===== Recorded information
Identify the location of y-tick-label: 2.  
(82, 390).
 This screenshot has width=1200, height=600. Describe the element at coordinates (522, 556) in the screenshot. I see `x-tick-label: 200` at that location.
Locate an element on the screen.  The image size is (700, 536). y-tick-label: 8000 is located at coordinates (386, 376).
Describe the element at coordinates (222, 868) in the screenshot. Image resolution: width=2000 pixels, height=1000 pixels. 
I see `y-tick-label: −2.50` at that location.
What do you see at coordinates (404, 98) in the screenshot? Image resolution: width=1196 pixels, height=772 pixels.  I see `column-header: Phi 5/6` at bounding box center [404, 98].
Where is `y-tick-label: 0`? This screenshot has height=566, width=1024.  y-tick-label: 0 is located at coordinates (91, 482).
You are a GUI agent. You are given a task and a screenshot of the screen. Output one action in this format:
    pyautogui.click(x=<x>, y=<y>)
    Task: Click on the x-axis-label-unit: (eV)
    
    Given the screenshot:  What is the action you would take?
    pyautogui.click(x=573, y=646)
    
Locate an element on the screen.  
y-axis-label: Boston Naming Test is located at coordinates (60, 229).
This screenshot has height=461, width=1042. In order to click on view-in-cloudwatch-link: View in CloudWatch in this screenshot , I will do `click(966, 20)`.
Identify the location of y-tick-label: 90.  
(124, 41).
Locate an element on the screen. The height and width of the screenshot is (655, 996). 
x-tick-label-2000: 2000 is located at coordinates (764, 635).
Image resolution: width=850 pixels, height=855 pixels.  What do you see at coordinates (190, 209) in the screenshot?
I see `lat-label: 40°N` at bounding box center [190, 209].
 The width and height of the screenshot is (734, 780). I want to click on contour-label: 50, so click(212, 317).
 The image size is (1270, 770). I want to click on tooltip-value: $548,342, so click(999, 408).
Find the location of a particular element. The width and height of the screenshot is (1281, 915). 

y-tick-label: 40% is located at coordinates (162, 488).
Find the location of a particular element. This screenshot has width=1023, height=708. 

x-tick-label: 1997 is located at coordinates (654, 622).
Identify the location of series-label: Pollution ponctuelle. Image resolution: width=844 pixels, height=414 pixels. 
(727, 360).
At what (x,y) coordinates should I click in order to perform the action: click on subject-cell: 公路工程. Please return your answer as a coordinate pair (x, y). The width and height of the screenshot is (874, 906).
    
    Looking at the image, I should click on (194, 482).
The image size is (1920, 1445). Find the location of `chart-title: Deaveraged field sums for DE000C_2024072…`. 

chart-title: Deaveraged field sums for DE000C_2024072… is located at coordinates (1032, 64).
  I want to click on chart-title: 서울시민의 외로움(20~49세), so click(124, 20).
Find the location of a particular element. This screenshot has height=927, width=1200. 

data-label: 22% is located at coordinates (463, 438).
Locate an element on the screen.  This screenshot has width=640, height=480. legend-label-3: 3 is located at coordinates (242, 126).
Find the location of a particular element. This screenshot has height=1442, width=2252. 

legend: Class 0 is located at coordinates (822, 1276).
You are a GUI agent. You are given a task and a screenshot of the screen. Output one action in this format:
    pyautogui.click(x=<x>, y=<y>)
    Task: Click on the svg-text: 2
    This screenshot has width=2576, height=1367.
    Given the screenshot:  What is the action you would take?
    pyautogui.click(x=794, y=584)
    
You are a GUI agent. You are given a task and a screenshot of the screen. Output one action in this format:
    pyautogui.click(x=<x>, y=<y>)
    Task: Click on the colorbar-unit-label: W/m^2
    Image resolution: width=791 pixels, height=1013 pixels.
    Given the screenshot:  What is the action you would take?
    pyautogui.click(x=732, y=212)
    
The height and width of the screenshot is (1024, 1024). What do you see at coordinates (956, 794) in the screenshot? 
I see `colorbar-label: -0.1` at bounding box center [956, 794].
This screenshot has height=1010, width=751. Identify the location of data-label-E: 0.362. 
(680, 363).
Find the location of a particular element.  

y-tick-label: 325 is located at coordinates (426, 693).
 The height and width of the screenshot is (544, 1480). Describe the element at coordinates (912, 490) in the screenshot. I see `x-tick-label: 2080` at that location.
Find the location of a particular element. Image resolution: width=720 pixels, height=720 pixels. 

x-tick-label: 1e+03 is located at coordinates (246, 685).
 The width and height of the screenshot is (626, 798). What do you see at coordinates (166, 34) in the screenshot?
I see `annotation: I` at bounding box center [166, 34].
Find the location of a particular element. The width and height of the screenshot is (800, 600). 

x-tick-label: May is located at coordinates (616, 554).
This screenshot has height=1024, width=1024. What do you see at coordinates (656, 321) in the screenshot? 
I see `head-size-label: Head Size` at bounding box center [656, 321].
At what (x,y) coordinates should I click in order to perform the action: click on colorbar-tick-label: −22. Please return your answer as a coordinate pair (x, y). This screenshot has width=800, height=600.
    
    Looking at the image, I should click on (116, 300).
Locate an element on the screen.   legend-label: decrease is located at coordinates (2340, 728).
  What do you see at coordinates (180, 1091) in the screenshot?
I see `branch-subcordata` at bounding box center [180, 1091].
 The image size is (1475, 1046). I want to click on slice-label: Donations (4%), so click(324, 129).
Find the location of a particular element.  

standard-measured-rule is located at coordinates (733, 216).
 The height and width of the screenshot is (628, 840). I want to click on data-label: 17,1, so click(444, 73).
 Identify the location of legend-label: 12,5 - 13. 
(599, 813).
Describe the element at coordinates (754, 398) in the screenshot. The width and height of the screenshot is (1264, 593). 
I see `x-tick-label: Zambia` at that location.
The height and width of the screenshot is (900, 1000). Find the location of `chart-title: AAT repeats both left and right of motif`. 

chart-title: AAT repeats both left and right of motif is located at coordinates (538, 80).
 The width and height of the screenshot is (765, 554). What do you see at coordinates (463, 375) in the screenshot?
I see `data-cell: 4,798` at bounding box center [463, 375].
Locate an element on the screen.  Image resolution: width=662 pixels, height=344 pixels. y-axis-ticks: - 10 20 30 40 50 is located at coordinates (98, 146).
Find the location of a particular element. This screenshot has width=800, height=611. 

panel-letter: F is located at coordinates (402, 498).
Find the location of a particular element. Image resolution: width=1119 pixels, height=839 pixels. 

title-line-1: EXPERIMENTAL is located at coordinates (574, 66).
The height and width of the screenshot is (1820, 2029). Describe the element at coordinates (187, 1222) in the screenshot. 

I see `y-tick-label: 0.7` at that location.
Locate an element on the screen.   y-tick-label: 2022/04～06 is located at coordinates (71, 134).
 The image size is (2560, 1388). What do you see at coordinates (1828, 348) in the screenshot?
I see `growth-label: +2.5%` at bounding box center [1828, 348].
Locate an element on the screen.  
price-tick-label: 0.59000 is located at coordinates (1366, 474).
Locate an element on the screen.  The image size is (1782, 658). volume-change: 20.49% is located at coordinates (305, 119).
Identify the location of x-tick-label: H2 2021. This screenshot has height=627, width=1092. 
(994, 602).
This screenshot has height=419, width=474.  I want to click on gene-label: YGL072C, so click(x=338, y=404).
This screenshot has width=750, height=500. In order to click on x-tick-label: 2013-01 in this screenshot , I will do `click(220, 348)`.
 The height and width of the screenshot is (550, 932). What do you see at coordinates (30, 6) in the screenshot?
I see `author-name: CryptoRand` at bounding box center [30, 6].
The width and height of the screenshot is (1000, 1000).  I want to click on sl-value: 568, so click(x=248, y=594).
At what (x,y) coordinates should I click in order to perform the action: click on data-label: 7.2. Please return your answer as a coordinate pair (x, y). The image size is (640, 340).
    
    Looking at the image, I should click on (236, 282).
==========
*Assignment*.
Please write out all of the material above again, word for word, with nothing changed or left out.

*The answer*.
Identify the location of y-tick-label: 2.  
(82, 390).
 This screenshot has width=1200, height=600. Describe the element at coordinates (522, 556) in the screenshot. I see `x-tick-label: 200` at that location.
Locate an element on the screen.  The image size is (700, 536). y-tick-label: 8000 is located at coordinates (386, 376).
Describe the element at coordinates (222, 868) in the screenshot. Image resolution: width=2000 pixels, height=1000 pixels. 
I see `y-tick-label: −2.50` at that location.
What do you see at coordinates (404, 98) in the screenshot? Image resolution: width=1196 pixels, height=772 pixels.  I see `column-header: Phi 5/6` at bounding box center [404, 98].
Where is `y-tick-label: 0`? This screenshot has height=566, width=1024.  y-tick-label: 0 is located at coordinates (91, 482).
You are a GUI agent. You are given a task and a screenshot of the screen. Output one action in this format:
    pyautogui.click(x=<x>, y=<y>)
    Task: Click on the x-axis-label-unit: (eV)
    
    Given the screenshot:  What is the action you would take?
    pyautogui.click(x=573, y=646)
    
Locate an element on the screen.  
y-axis-label: Boston Naming Test is located at coordinates (60, 229).
This screenshot has height=461, width=1042. In order to click on view-in-cloudwatch-link: View in CloudWatch in this screenshot , I will do `click(966, 20)`.
Identify the location of y-tick-label: 90.  
(124, 41).
Locate an element on the screen. The height and width of the screenshot is (655, 996). 
x-tick-label-2000: 2000 is located at coordinates (764, 635).
Image resolution: width=850 pixels, height=855 pixels.  What do you see at coordinates (190, 209) in the screenshot?
I see `lat-label: 40°N` at bounding box center [190, 209].
 The width and height of the screenshot is (734, 780). I want to click on contour-label: 50, so click(212, 317).
 The image size is (1270, 770). I want to click on tooltip-value: $548,342, so click(999, 408).
Find the location of a particular element. The width and height of the screenshot is (1281, 915). 

y-tick-label: 40% is located at coordinates (162, 488).
Find the location of a particular element. This screenshot has width=1023, height=708. 

x-tick-label: 1997 is located at coordinates (654, 622).
Identify the location of series-label: Pollution ponctuelle. Image resolution: width=844 pixels, height=414 pixels. 
(727, 360).
At what (x,y) coordinates should I click in order to perform the action: click on subject-cell: 公路工程. Please return your answer as a coordinate pair (x, y). The width and height of the screenshot is (874, 906).
    
    Looking at the image, I should click on (194, 482).
The image size is (1920, 1445). Find the location of `chart-title: Deaveraged field sums for DE000C_2024072…`. 

chart-title: Deaveraged field sums for DE000C_2024072… is located at coordinates (1032, 64).
  I want to click on chart-title: 서울시민의 외로움(20~49세), so click(124, 20).
Find the location of a particular element. This screenshot has height=927, width=1200. 

data-label: 22% is located at coordinates (463, 438).
Locate an element on the screen.  This screenshot has width=640, height=480. legend-label-3: 3 is located at coordinates (242, 126).
Find the location of a particular element. This screenshot has height=1442, width=2252. 

legend: Class 0 is located at coordinates (822, 1276).
You are a GUI agent. You are given a task and a screenshot of the screen. Output one action in this format:
    pyautogui.click(x=<x>, y=<y>)
    Task: Click on the svg-text: 2
    This screenshot has width=2576, height=1367.
    Given the screenshot:  What is the action you would take?
    pyautogui.click(x=794, y=584)
    
You are a GUI agent. You are given a task and a screenshot of the screen. Output one action in this format:
    pyautogui.click(x=<x>, y=<y>)
    Task: Click on the colorbar-unit-label: W/m^2
    Image resolution: width=791 pixels, height=1013 pixels.
    Given the screenshot:  What is the action you would take?
    pyautogui.click(x=732, y=212)
    
The height and width of the screenshot is (1024, 1024). What do you see at coordinates (956, 794) in the screenshot? 
I see `colorbar-label: -0.1` at bounding box center [956, 794].
This screenshot has height=1010, width=751. Identify the location of data-label-E: 0.362. 
(680, 363).
Find the location of a particular element.  

y-tick-label: 325 is located at coordinates (426, 693).
 The height and width of the screenshot is (544, 1480). Describe the element at coordinates (912, 490) in the screenshot. I see `x-tick-label: 2080` at that location.
Find the location of a particular element. Image resolution: width=720 pixels, height=720 pixels. 

x-tick-label: 1e+03 is located at coordinates (246, 685).
 The width and height of the screenshot is (626, 798). What do you see at coordinates (166, 34) in the screenshot?
I see `annotation: I` at bounding box center [166, 34].
Find the location of a particular element. The width and height of the screenshot is (800, 600). 

x-tick-label: May is located at coordinates (616, 554).
This screenshot has height=1024, width=1024. What do you see at coordinates (656, 321) in the screenshot? 
I see `head-size-label: Head Size` at bounding box center [656, 321].
At what (x,y) coordinates should I click in order to perform the action: click on colorbar-tick-label: −22. Please return your answer as a coordinate pair (x, y). This screenshot has width=800, height=600.
    
    Looking at the image, I should click on (116, 300).
Locate an element on the screen.   legend-label: decrease is located at coordinates (2340, 728).
  What do you see at coordinates (180, 1091) in the screenshot?
I see `branch-subcordata` at bounding box center [180, 1091].
 The image size is (1475, 1046). I want to click on slice-label: Donations (4%), so click(324, 129).
Find the location of a particular element.  

standard-measured-rule is located at coordinates (733, 216).
 The height and width of the screenshot is (628, 840). I want to click on data-label: 17,1, so click(444, 73).
 Identify the location of legend-label: 12,5 - 13. 
(599, 813).
Describe the element at coordinates (754, 398) in the screenshot. The width and height of the screenshot is (1264, 593). 
I see `x-tick-label: Zambia` at that location.
The height and width of the screenshot is (900, 1000). Find the location of `chart-title: AAT repeats both left and right of motif`. 

chart-title: AAT repeats both left and right of motif is located at coordinates (538, 80).
 The width and height of the screenshot is (765, 554). What do you see at coordinates (463, 375) in the screenshot?
I see `data-cell: 4,798` at bounding box center [463, 375].
Locate an element on the screen.  Image resolution: width=662 pixels, height=344 pixels. y-axis-ticks: - 10 20 30 40 50 is located at coordinates (98, 146).
Find the location of a particular element. This screenshot has width=800, height=611. 

panel-letter: F is located at coordinates (402, 498).
Find the location of a particular element. Image resolution: width=1119 pixels, height=839 pixels. 

title-line-1: EXPERIMENTAL is located at coordinates (574, 66).
The height and width of the screenshot is (1820, 2029). Describe the element at coordinates (187, 1222) in the screenshot. 

I see `y-tick-label: 0.7` at that location.
Locate an element on the screen.   y-tick-label: 2022/04～06 is located at coordinates (71, 134).
 The image size is (2560, 1388). What do you see at coordinates (1828, 348) in the screenshot?
I see `growth-label: +2.5%` at bounding box center [1828, 348].
Locate an element on the screen.  
price-tick-label: 0.59000 is located at coordinates (1366, 474).
Locate an element on the screen.  The image size is (1782, 658). volume-change: 20.49% is located at coordinates (305, 119).
Identify the location of x-tick-label: H2 2021. This screenshot has height=627, width=1092. 
(994, 602).
This screenshot has height=419, width=474.  I want to click on gene-label: YGL072C, so click(x=338, y=404).
This screenshot has width=750, height=500. In order to click on x-tick-label: 2013-01 in this screenshot , I will do `click(220, 348)`.
 The height and width of the screenshot is (550, 932). What do you see at coordinates (30, 6) in the screenshot?
I see `author-name: CryptoRand` at bounding box center [30, 6].
The width and height of the screenshot is (1000, 1000).  I want to click on sl-value: 568, so click(x=248, y=594).
At what (x,y) coordinates should I click in order to perform the action: click on data-label: 7.2. Please return your answer as a coordinate pair (x, y). The image size is (640, 340).
    
    Looking at the image, I should click on (236, 282).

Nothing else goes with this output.